- **Excerpted passage**:

I Need You is the third compilation album from American recording artist LeAnn Rimes. The album was first released on January 30, 2001, through Curb Records to help satisfy Rimes' recording contract obligations during litigation with the label and her management. Rimes publicly disowned the album just days after its release, causing it to be discontinued. The album was then officially released by Rimes on March 26, 2002, with four additional tracks and a new recording: "Light the Fire Within". In 2008, the album was released as a package with Rimes' debut album, Blue (1996).

I Need You received mixed reviews by music critics, who praised its pop appeal but criticized the selection of the songs, noting that none of them made a significant impact on the listeners. In the United States, the album peaked at number one on the Billboard Top Country Albums chart, and reached number ten on the Billboard 200. Internationally, it peaked at number four on the Finnish Albums Chart, number ten on the Canadian Albums Chart, and number eleven on both the Austrian Albums Chart and the Irish Album Chart. The album was certified Gold by the Recording Industry Association of America (RIAA), among other organizations, and was certified platinum by both Music Canada and the IFPI Finland.

Background and development
The tracks on I Need You were taken from various studio tracks released between 1999 and 2001, as well as B-sides tracks to help satisfy Rimes' recording contract obligations during litigation with the label and her management. During the litigation with her label, Rimes asked "that Curb give Rimes the rights to all past recordings and videos, give up all publishing interests in her compositions and destroy all currently available recordings." The album was publicly disowned by Rimes four days after its 2001 release, with Rimes stating that: "[t]his album was made without my creative input, it consists largely of unfinished material and songs that didn't make other albums ... I want to make abundantly clear to you that this album is not a reflection of myself as an artist but is solely the conception of Curb Records, and for that I am truly and deeply sorry."

- **Set task 1**: In the article on the LeAnn Rimes album I Need You, how many days after the 2001 release did Rimes publicly disown the album?
- **Set task 2**: Summarize the article on the LeAnn Rimes album I Need You in two sentences.
- **Set task 3**: Write a continuation of the article on the LeAnn Rimes album I Need You, starting after its final sentence.

- **Provided information**:

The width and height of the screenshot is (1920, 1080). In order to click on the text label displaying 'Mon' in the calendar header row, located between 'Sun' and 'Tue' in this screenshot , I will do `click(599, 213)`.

---

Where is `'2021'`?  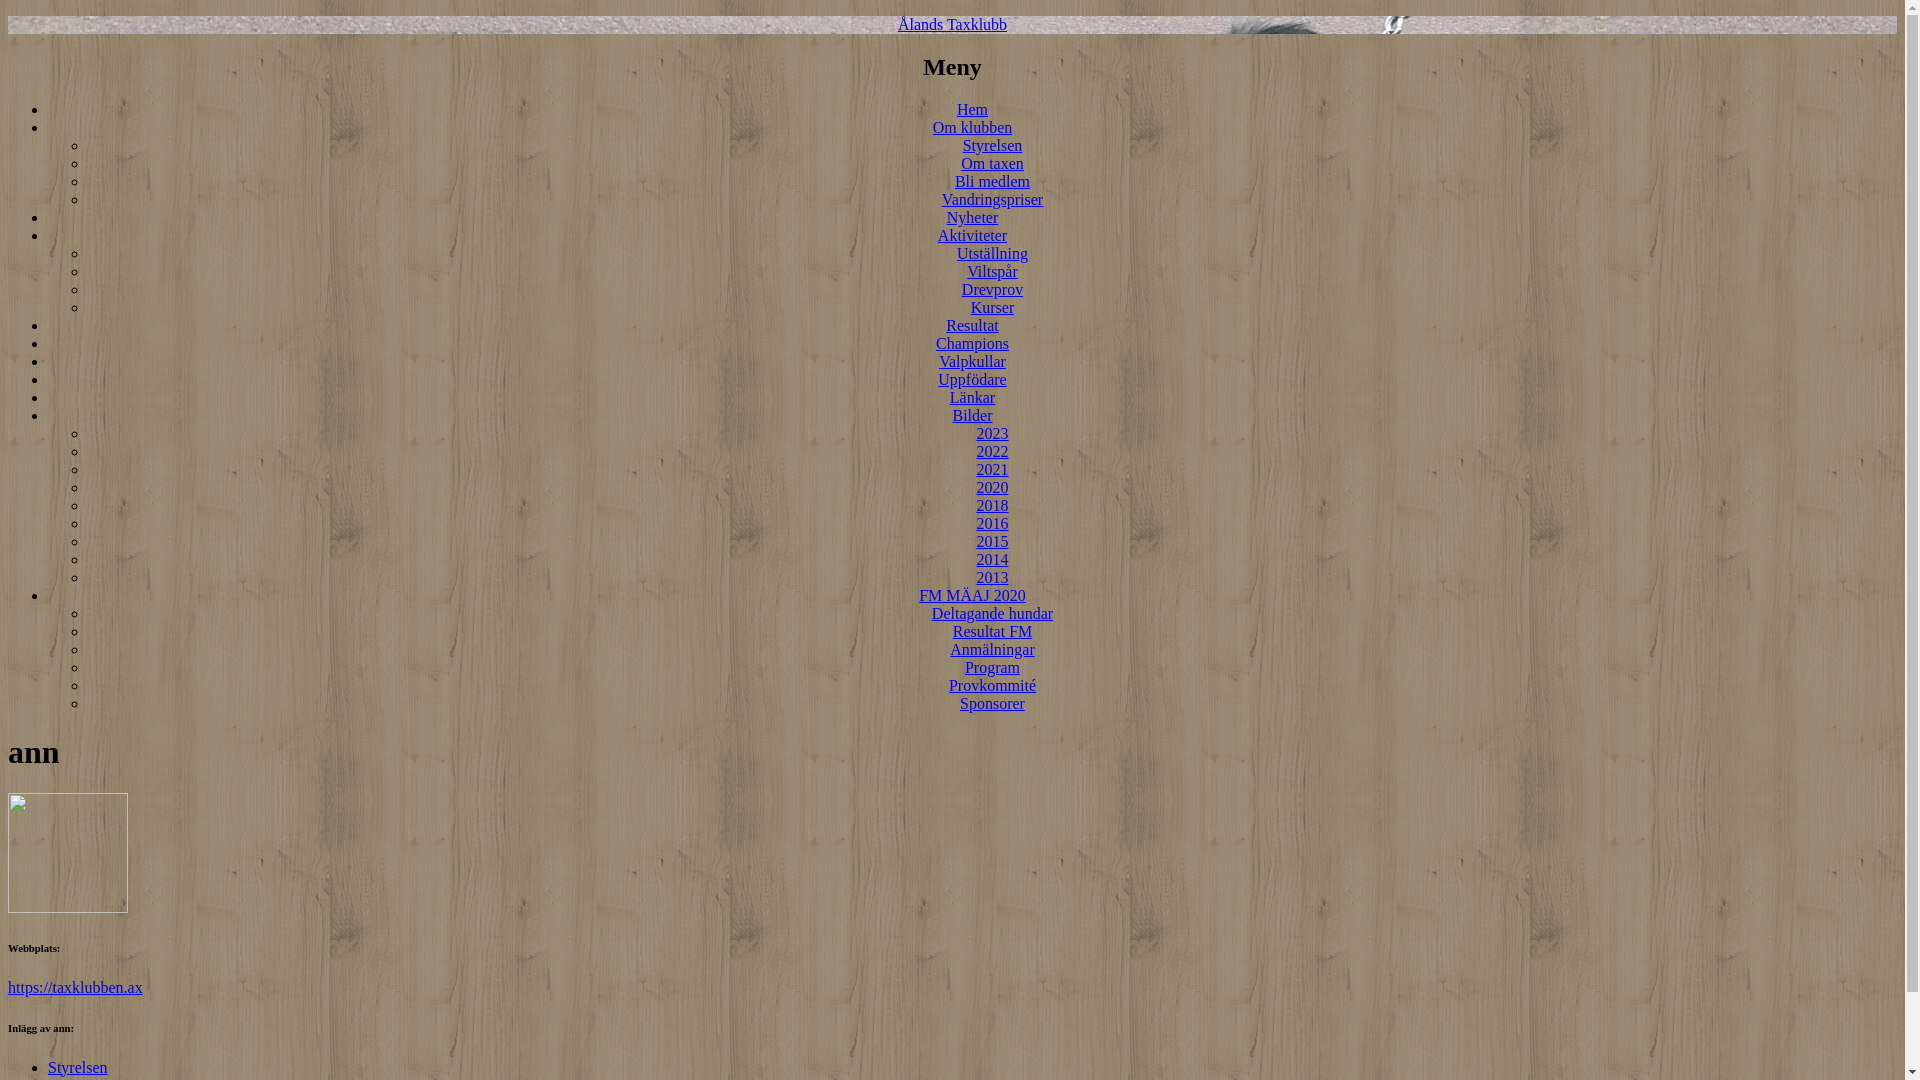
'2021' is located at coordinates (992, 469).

* * *

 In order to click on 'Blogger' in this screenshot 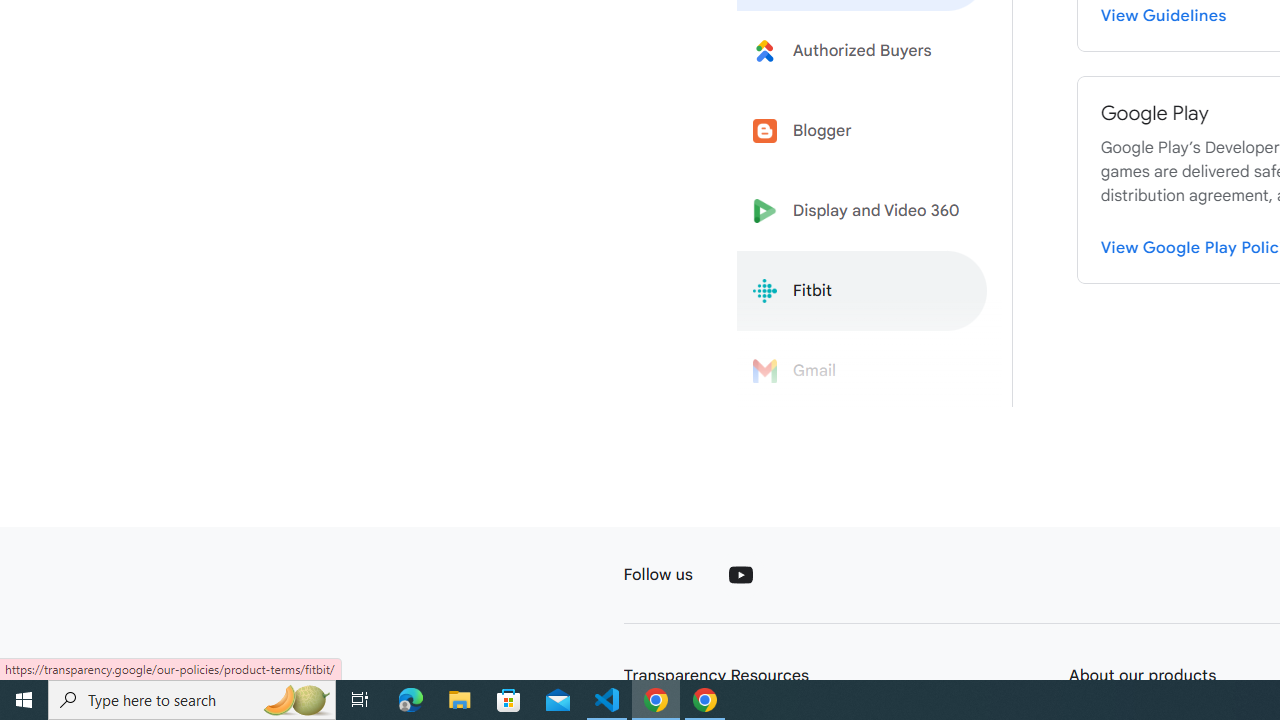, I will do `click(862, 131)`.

- **Response 1**: Four days.

- **Response 2**: I Need You, LeAnn Rimes' third compilation album, was first released by Curb Records on January 30, 2001, to satisfy her contract obligations during litigation. Rimes disowned it days later and officially reissued it on March 26, 2002, with additional tracks, and the album went on to top the Billboard Top Country Albums chart despite mixed reviews.

- **Response 3**:
Songs
The duet with Elton John, called "Written in the Stars", was released as a single on February 23, 1999 from the Elton John and Tim Rice's Aida concept album. The album contains the alternate version featured on the single. "I Need You" was slated on the Jesus: Music From and Inspired by the Epic Mini Series soundtrack released on March 8, 2000. It was released as a single on July 18, 2000, for the soundtrack. "But I Do Love You" and "Can't Fight the Moonlight" were included on the soundtrack for Coyote Ugly on August 1, 2000. "Can't Fight the Moonlight" was released as a single for the soundtrack on August 22, 2000, and the B-side track, "But I Do Love You", was released as a single from the soundtrack internationally on February 11, 2002. and in the US two weeks later on February 26.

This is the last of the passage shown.